Convegno ad Acqui Terme. Il Monferrato deve riprogettare il futuro anche attraverso il vino. Lo dicono i tre Consorzi (Asti, Barbera e Brachetto). Le Istituzioni sono avvisate. Pronto un piano triennale. Tra TV, nuovi media, testimonial e ambassador

Consapevolezza della crisi in atto e di avere gli strumenti non solo per contrastarla, ma anche per riprendere in mano il proprio futuro e quello di un territorio che attende da troppo tempo il riconoscimento, a partire dal suo interno, delle proprie immense potenzialità. Alla fine potrebbe sintetizzarsi così il messaggio passato ieri al convegno che si è svolto al teatro Ariston di Acqui Terme.

Titolo dell’incontro indiscutibile: “Il futuro del Monferrato nasce dal vino – Economia, società, paesaggio”. Che voleva dir tutto e nulla, ma che, in qualche modo, ha messo davanti allo specchio la filiera del vino piemontese, con i suoi meriti e demeriti, pregi e difetti, unioni (poche) e divisioni (molte) che sono male, malissimo nazionale.

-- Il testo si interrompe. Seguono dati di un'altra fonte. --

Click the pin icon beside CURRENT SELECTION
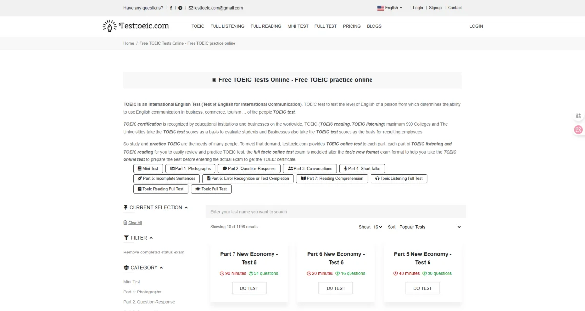Viewport: 585px width, 311px height. pos(125,207)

Sullo sfondo una crisi del vino che alcuni definiscono preoccupante se non catastrofica e altri un “momento complesso” come ce ne sono tanti. Unico punto di contatto tra ottimisti e pessimisti, la consapevolezza (di nuovo) di superare l’impasse.

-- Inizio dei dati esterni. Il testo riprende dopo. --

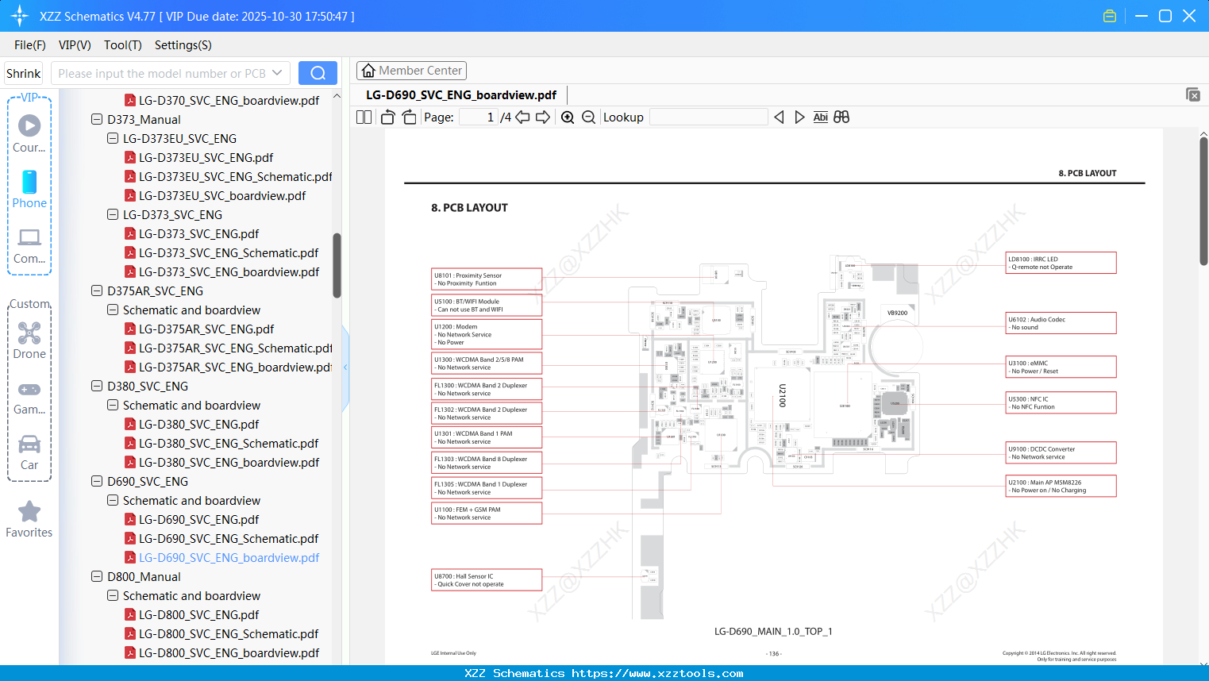Switch to the LG-D690_SVC_ENG_boardview.pdf tab
Viewport: 1209px width, 681px height.
pos(459,94)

Ma torniamo ad Acqui Terme. L’evento ha certamente segnato l’inizio di un percorso strategico condiviso dai tre principali Consorzi del territorio: il Consorzio Tutela Vini d’Acqui, il Consorzio Barbera d’Asti e Vini del Monferrato e il Consorzio per la Tutela dell’Asti Spumante e del Moscato d’Asti DOCG.

Al centro la presentazione di un piano triennale di rilancio di quello che è stato definito come “l’ecosistema vitivinicolo del Monferrato”. L’obiettivo dichiarato è stato “di superare la dimensione delle singole denominazioni e adottare una visione integrata, sistemica e territoriale mirando a riconoscere la filiera vitivinicola come baricentro economico, sociale e culturale delle colline e dei paesaggi vitivinicoli Patrimonio mondiale UNESCO dal 2014”.

Sul palco si sono susseguiti vari momenti. I saluti istituzionali del sindaco di Acqui Terme, Danilo Rapetti (in platea molti sindaci del territorio) che ha ricordato come le crisi siano momento di riflessione e ripartenza; del vicepresidente del Consiglio Regionale, Domenico Ravetti, che ha sottolineato come il Piemonte del vino non sia tutto uguale e la storia non sia fatta solo in funzione dei casi di successo, stoccata non proprio velatissima alle Langhe spesso accusate, non solo in tema vino, di tendere a “ballare da sole”;  e del consigliere regionale, Marco Protopapa (in platea c’era anche il collega, Fabio Isnardi), acquese e già assessore regionale all’Agricoltura, che ha parlato dell’importanza delle filiere e della loro necessaria sostenibilità economica e sociale.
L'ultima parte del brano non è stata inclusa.